Palm (NASDAQ:PALM) can't seem to catch a break. Here's a sampling of the company's most recent run of bad luck:

  • Net profit fell by 43% in its fourth quarter, which ended May 31.
  • Rumors persist that the less-than-thrilling Foleo smartphone companion will be delayed.
  • A new smartphone nicknamed "Centro," which made its debut at a media and analyst event on Aug. 16, is getting mixed reviews.

It all makes me wonder: Is it time to short Palm? Tell you what; let's get back to that.

Down to business
First, let's talk business. Palm has been doing less of it lately (year-over-year declines in bold):






Trailing 12 months (Aug. '06 - May '07)





Year-earlier period (Aug. '05 - May '06)





Source: Capital IQ, a division of Standard & Poor's
*Numbers in millions

To be fair, Palm's inconsistent revenue growth is partly due to the cyclical nature of smartphone sales. Consumers only buy when new gadgets are available, and Palm hasn't exactly been pumping out new Treo versions the way Nokia (NYSE:NOK) and Research In Motion (NASDAQ:RIMM) have.

But that could be changing, thanks to (hopefully) the Foleo and the Centro. Here's a look at Palm's inventory history matched to revenue:






Total revenue





Finished goods inventory





Source: Capital IQ, a division of Standard & Poor's
*Numbers in millions

This chart shows me two things:

  • First, it suggests that Palm's poor 2007 was predictable, since a massive increase in finished goods inventory would likely result in discounting or other drastic warehouse-clearing actions.
  • Second, it suggests that Palm's 2008 will be no worse than good, and possibly excellent. But that's only if you assume that Palm's research and development investments will result in winning products. I'm not so sure.

Where's the urgency?
Neither is Jonathan Goldberg, a Deutsche Bank analyst who recently told reporters that Palm lacks enough urgency in creating differentiated products and services that provide recurring revenue.

Goldberg is also the analyst who started the rumor that the Foleo would be delayed, which Palm has since denied. Which one is correct depends, in part, on how you define summer. For me, it means before Labor Day, and we've yet to see the Foleo.

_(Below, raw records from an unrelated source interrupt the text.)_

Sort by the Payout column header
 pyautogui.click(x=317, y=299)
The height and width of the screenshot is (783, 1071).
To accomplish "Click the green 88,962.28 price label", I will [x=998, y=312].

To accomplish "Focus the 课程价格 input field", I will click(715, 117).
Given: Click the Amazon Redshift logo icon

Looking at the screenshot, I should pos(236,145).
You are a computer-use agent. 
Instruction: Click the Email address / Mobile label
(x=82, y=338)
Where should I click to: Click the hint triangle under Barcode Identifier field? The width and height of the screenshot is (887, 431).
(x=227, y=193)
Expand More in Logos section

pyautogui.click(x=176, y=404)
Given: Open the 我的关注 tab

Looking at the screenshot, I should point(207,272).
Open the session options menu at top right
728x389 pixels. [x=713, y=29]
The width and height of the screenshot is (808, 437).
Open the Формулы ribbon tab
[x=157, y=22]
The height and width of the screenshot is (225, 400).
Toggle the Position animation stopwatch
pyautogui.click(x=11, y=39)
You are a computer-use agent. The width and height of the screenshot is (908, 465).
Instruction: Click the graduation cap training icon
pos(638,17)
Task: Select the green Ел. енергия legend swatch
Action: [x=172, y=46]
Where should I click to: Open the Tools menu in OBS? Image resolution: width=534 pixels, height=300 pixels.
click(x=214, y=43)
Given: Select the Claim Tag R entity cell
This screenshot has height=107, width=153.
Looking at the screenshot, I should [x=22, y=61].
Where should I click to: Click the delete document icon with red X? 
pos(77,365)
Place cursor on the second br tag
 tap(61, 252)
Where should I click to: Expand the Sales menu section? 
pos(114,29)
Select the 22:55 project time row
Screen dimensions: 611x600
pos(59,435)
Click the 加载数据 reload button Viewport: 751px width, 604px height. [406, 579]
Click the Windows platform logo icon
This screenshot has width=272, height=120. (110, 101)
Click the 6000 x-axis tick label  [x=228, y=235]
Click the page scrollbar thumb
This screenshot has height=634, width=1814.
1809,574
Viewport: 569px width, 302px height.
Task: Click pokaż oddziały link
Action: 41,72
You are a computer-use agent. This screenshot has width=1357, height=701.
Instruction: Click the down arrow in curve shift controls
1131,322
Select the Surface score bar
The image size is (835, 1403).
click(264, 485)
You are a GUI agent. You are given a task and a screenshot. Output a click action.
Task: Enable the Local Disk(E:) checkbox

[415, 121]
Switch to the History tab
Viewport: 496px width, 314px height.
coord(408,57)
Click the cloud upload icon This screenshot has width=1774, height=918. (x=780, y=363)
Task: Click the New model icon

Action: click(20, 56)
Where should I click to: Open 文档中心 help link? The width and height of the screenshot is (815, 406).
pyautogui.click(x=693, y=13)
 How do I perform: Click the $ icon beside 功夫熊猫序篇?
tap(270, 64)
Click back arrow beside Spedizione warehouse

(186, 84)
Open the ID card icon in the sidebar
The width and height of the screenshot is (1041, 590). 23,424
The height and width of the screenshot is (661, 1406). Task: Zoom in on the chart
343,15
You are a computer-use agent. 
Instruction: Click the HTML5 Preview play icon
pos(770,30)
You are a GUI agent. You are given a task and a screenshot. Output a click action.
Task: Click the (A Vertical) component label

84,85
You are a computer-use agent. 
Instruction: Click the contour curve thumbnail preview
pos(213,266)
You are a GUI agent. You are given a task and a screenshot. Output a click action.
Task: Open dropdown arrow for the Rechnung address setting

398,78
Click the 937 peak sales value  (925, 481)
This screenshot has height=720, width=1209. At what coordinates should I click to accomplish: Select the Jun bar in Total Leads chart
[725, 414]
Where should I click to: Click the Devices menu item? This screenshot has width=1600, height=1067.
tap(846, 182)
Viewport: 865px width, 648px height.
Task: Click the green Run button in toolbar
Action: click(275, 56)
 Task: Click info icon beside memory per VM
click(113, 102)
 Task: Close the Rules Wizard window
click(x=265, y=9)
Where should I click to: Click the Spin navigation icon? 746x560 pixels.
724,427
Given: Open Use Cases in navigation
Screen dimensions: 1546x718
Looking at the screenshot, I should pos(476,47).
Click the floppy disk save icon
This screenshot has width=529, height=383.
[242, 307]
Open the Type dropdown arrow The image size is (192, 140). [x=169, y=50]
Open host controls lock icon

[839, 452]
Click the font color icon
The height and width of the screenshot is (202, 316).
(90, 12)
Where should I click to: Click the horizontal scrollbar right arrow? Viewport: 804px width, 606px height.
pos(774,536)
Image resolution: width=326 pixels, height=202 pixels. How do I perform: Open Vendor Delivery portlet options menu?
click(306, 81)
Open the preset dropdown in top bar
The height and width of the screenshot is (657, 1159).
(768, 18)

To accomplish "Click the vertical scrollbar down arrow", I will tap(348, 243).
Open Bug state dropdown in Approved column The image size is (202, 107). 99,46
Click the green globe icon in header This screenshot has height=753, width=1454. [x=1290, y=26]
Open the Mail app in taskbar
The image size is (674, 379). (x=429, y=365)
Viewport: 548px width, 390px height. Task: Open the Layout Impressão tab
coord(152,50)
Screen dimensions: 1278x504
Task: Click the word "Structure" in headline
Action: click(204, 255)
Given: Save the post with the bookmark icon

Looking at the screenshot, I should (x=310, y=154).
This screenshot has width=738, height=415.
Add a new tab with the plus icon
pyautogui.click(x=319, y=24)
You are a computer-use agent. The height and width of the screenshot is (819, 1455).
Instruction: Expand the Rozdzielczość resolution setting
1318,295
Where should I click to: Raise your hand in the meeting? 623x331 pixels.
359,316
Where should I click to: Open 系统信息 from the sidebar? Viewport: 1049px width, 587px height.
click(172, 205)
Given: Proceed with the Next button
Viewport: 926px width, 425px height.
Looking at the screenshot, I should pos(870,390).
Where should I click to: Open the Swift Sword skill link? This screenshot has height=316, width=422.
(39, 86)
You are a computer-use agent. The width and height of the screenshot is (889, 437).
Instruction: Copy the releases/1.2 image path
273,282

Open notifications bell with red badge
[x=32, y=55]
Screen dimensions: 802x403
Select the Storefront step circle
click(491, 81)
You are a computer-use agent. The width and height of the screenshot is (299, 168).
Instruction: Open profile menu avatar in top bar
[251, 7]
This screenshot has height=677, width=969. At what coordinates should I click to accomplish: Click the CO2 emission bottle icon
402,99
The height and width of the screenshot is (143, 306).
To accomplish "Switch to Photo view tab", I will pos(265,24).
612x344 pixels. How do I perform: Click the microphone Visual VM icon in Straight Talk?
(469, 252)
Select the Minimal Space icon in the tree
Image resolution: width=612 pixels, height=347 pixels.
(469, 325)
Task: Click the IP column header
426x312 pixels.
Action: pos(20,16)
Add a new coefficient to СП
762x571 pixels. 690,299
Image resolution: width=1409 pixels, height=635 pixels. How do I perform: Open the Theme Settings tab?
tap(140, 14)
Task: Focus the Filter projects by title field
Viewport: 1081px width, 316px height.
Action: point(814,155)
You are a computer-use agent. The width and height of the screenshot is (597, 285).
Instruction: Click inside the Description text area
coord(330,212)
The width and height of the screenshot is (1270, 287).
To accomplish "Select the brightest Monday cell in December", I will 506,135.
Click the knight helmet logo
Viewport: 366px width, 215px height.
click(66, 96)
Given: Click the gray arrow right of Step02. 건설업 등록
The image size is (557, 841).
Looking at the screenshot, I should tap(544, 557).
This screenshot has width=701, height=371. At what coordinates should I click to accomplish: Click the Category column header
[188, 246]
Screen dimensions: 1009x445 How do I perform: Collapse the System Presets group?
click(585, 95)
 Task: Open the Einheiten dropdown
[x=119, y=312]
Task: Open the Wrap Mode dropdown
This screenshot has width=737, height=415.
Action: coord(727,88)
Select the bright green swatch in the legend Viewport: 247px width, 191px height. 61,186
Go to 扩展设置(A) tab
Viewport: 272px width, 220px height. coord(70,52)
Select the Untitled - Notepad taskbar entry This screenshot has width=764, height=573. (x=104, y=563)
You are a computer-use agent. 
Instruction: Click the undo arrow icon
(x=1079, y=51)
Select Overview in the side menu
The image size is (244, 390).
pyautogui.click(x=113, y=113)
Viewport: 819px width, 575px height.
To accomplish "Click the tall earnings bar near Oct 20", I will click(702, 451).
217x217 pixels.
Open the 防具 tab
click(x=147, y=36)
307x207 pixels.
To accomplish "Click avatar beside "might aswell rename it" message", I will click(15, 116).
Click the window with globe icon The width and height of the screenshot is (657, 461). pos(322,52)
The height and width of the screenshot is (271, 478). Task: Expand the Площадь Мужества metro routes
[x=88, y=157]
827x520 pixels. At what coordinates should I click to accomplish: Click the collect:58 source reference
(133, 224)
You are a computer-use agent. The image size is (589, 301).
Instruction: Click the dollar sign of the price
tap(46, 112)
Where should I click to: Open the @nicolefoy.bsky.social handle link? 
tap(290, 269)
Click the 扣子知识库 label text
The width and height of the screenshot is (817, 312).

Regardless, I'm intrigued by Goldberg's argument. He's right that Palm has been executing poorly when compared with rivals, especially Apple (NASDAQ:AAPL). And if Centro doesn't turn heads the way the iPhone did, or as Nokia has with its N-series phones, there's little reason to believe that the company will relive its long-lost glory days.

Or is there? I'm not sure Palm's make-or-break moment will arrive in fiscal 2008. Thanks to a capital infusion from financier Elevation Partners, funded in part by U2's Bono, Palm is bringing in plenty of device-design expertise. The new cast includes Jon Rubinstein, who once led Apple's iPod team. We won't know what Rubinstein can do till sometime in 2009, after the Centro is old news.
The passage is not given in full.